Instant applicants have discovered that in forming a photosensitive resin with a three-dimensional structure through exposure with a distributed exposure energy amount, a structure shown in FIG. 15 appears on and remarkably roughens the surface, because almost all the parts of the photosensitive resin are developed during the formation of the three-dimensional structure. In other words, after the photosensitive resin is applied on the substrate, baking is performed to remove the solvent, and baking generates the Bernard convection. The Bernard convection produces Bernard cells in the photosensitive resin, and the Bernard cells appear on the surface due to development. Here, the Bernard convection is a thermal convection that induces a pattern called Bernard cells, as a static and horizontal fluid layer is uniformly heated from the bottom, and a difference in temperature between the upper and bottom surfaces reaches a certain extent. Here, FIG. 15 is a schematic plane view showing exemplary Bernard cells generated in the photosensitive resin.

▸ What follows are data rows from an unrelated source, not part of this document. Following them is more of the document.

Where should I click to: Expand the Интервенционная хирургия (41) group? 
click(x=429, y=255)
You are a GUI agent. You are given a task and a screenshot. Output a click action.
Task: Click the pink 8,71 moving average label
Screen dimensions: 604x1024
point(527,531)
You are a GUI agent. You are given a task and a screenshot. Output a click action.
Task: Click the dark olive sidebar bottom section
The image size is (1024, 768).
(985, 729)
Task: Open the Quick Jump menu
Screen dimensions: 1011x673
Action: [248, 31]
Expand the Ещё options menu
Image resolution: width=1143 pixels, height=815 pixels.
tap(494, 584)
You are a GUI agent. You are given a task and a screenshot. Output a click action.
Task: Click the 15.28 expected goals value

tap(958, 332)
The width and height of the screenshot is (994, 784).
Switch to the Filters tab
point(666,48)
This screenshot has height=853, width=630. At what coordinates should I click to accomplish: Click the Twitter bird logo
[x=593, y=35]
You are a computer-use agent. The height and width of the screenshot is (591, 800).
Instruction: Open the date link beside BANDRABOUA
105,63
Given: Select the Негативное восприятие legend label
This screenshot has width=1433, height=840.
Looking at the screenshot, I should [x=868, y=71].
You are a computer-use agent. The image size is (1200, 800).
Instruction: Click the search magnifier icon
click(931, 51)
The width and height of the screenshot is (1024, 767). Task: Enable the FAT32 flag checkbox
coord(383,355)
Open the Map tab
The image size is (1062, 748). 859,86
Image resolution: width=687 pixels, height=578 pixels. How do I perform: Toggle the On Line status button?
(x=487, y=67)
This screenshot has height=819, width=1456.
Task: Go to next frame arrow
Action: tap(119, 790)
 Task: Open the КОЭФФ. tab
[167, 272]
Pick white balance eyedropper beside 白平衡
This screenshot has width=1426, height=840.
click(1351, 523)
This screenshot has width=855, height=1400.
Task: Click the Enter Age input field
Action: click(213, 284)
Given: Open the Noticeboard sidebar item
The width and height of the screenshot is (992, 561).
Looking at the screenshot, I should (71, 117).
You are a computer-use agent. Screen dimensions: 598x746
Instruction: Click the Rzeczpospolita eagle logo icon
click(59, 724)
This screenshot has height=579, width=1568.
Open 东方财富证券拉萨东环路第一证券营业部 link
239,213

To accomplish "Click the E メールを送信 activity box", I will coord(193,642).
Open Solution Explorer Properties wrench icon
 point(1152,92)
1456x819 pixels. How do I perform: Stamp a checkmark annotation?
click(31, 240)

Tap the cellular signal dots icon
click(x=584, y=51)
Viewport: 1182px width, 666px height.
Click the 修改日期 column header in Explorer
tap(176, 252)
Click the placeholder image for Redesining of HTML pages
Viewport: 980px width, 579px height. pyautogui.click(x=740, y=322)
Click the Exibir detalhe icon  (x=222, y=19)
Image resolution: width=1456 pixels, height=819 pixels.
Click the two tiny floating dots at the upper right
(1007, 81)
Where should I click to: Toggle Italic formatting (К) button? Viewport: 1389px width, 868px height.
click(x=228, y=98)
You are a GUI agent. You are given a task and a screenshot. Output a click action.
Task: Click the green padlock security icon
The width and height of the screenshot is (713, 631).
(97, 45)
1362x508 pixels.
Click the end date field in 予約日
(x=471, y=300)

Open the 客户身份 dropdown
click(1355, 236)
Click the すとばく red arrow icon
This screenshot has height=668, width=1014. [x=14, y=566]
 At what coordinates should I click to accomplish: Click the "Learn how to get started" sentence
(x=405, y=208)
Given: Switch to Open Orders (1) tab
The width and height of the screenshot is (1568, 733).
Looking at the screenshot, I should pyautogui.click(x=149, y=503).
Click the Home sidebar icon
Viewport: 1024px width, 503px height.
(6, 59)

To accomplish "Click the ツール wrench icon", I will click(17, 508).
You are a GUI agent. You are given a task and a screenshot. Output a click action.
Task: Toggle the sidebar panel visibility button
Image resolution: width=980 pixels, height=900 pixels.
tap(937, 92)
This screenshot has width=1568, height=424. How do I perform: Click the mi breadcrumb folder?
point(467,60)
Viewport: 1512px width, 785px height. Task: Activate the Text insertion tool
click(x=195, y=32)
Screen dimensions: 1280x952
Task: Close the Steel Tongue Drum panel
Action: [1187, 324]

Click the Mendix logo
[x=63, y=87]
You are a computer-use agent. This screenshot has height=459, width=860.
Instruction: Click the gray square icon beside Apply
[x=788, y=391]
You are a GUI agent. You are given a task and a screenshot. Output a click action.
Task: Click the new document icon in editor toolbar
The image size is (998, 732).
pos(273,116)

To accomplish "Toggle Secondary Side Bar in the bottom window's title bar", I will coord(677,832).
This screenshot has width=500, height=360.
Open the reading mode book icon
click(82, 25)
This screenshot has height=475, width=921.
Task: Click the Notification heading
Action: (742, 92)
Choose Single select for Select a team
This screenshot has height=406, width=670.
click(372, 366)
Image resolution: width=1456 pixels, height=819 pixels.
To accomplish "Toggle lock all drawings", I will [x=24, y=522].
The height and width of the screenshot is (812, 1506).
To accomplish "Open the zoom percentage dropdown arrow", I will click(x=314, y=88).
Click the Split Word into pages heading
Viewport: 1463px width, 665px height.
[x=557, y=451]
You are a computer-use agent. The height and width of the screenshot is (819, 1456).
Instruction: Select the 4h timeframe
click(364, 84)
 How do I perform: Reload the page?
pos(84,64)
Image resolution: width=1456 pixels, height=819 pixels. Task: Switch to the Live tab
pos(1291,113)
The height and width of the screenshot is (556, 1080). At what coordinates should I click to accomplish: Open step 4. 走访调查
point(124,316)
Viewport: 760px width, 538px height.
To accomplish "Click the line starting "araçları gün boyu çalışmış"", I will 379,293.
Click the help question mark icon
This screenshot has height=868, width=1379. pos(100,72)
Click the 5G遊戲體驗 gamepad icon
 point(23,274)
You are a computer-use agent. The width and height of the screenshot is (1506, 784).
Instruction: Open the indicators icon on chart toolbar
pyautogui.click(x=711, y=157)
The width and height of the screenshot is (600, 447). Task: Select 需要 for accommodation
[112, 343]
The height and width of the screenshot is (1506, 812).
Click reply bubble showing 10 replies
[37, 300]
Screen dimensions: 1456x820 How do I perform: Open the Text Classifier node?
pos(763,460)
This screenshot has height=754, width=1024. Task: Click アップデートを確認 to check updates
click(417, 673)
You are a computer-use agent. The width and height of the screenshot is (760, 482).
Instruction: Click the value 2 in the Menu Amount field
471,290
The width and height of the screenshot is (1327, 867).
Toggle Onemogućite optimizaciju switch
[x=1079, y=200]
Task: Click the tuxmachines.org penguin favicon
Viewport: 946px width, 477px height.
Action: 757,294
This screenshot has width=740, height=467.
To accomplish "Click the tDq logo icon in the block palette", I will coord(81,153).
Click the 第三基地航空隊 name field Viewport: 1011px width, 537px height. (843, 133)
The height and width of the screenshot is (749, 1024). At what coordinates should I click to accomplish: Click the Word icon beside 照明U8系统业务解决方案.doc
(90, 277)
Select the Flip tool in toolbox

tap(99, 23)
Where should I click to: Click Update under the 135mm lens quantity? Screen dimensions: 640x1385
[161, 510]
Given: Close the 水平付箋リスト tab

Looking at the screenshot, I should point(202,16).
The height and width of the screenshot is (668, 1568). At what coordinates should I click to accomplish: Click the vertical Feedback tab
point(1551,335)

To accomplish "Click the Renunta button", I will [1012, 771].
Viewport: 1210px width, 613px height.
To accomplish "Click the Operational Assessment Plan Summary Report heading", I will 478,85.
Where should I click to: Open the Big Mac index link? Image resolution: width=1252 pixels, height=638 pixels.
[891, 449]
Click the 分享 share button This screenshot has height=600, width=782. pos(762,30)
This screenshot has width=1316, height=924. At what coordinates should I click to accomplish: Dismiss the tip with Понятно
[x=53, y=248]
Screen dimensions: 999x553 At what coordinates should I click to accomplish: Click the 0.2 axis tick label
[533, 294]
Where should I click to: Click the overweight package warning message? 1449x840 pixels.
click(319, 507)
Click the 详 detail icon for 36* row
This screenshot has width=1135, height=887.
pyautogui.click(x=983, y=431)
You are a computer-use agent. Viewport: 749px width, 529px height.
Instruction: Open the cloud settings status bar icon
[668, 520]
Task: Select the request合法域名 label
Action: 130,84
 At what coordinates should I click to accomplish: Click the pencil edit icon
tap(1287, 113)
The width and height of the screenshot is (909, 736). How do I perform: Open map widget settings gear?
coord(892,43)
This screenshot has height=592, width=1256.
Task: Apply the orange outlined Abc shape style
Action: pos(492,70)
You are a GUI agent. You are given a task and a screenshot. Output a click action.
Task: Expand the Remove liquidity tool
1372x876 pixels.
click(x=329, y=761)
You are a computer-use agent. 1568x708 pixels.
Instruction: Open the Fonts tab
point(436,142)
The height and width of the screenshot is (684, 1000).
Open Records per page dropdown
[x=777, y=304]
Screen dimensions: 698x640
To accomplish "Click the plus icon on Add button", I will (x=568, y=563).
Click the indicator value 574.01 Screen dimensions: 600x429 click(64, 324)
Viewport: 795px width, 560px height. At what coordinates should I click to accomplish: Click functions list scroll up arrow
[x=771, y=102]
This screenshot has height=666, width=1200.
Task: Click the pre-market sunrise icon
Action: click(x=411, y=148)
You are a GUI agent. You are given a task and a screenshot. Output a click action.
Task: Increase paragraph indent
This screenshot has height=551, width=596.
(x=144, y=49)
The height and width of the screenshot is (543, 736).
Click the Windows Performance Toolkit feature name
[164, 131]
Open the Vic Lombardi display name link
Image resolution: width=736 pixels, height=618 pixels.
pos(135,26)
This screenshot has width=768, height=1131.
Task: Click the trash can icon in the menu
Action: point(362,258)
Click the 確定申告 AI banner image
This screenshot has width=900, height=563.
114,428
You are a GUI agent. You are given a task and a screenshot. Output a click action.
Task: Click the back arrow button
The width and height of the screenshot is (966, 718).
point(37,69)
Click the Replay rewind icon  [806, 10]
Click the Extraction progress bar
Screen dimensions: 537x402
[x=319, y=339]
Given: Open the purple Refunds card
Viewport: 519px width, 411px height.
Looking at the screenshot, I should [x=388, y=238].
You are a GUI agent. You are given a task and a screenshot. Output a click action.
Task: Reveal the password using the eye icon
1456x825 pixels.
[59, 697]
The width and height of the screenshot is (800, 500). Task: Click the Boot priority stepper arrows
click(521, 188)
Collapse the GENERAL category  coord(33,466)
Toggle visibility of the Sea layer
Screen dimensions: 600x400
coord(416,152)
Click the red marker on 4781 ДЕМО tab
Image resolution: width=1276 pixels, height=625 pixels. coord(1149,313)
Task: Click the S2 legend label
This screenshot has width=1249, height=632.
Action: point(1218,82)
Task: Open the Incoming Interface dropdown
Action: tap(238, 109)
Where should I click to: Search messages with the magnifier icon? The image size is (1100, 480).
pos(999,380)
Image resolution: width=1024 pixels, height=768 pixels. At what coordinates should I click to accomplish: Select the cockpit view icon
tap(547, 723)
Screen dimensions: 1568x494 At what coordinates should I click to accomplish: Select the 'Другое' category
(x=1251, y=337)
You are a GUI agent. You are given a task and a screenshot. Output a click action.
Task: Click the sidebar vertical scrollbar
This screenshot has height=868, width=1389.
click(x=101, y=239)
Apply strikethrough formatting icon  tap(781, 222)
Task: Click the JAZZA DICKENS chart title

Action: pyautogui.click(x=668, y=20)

In a method that is used to transfer a three-dimensional structure onto a substrate using etching, it is conceivable to increase the etching selectivity between the photosensitive resin and the substrate, and to form a desired three-dimensional structure even in a photosensitive resin having a small film thickness. However, this method would result in a rougher photosensitive resin shape and newly roughens the shape of the surface.